Seven years ago, my best friend took a sabbatical from work and went to live in Australia for a year. It was among the happiest periods of his life and I envied him the chance to experience good times in Sydney.
But my abiding memory of that 12-month period is one of loss. I missed him greatly, and no number of emails compensated for the fact that we couldn't meet up on a whim, or have a good old bitching session if either of us were having a bad day.
Our friendship was forged in the two years after school when we lived together while studying at the same university and it's remained strong ever since. In fact, it's one of the few constants in the last 20 or so years of my life.
And it's got me thinking about the nature of the friendships men have now that a new study has recommended that we should socialise with at least four other male friends twice a week in order to maintain optimum mental health.

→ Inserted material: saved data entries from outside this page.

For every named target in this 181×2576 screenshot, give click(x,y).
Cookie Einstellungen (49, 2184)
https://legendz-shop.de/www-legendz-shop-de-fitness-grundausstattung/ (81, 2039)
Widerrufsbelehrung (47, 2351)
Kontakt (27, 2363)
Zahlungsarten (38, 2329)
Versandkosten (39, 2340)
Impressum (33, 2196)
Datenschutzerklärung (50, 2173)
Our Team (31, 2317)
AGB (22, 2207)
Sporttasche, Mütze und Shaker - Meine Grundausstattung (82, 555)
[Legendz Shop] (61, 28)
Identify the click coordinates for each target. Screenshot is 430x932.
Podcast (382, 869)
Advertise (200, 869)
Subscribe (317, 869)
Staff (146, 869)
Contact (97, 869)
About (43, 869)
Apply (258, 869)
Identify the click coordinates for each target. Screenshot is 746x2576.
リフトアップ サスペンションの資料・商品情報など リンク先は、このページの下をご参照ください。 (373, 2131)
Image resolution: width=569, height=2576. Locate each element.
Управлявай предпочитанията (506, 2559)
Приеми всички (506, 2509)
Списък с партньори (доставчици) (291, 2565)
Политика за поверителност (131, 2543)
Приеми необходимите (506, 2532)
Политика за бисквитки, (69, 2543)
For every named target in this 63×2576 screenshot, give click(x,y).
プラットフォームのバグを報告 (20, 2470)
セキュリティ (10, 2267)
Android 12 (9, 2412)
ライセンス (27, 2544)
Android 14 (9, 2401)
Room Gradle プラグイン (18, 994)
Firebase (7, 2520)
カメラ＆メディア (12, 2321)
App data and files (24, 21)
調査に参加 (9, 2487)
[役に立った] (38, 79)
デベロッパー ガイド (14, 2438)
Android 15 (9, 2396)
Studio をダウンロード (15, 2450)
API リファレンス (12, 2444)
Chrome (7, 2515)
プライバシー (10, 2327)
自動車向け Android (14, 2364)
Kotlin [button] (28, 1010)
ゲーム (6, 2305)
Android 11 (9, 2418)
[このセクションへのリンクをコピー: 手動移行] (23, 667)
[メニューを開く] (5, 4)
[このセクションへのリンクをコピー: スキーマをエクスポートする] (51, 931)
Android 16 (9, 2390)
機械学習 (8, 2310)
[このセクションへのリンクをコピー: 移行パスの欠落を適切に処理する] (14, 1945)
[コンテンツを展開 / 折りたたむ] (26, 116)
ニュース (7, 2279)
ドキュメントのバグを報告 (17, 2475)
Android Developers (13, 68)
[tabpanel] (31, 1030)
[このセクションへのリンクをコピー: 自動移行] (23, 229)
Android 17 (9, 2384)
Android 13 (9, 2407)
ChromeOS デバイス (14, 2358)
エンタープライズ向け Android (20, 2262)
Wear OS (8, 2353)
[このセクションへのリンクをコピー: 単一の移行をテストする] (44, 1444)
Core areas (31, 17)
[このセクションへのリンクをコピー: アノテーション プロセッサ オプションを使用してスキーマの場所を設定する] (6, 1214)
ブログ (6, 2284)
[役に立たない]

It would seem that very regular contact with male friends would keep us from internalising problems and I can certainly see a lot of truth to it.
But how many married men with a young family and a full-time job can possibly arrange twice-weekly sessions with a group of similarly busy friends?
Not me, certainly. I don't even get to meet up with my best mate nearly as much as I used to.
And with other friends, I have struggled to see them as often as I would like too – and that channel for venting concerns has been blocked. Like many men, I've bottled up worries and prejudices that would have been far better being lanced with a friend over a pint, or as is more often the case with me now, a strong mug of coffee.
That old adage about a trouble shared being a trouble halved is no idle saying – and conversations with male friends over the years have helped give me clarity on work issues, financial concerns and so forth.
When a loved one was going through the horrors of chemotherapy a few years ago, I was glad of one particular friend whose first words to me whenever we met were always "How are you doing?" – four little words that acknowledged that I was suffering too.
That friend is especially empathetic, but even those who are not so attuned to their feelings can work wonders too. Another, by dint of our rantings about football, music and the dire state of Irish politics, always lifts my mood.
The psychologist Allison Keating tells me "men are socialised to be more competitive than co-operative and are not as good at showing vulnerability to each other as women are" but insists that men need each other to share confidences just as much.
"Men can find themselves under enormous pressure. They can help each other," she says.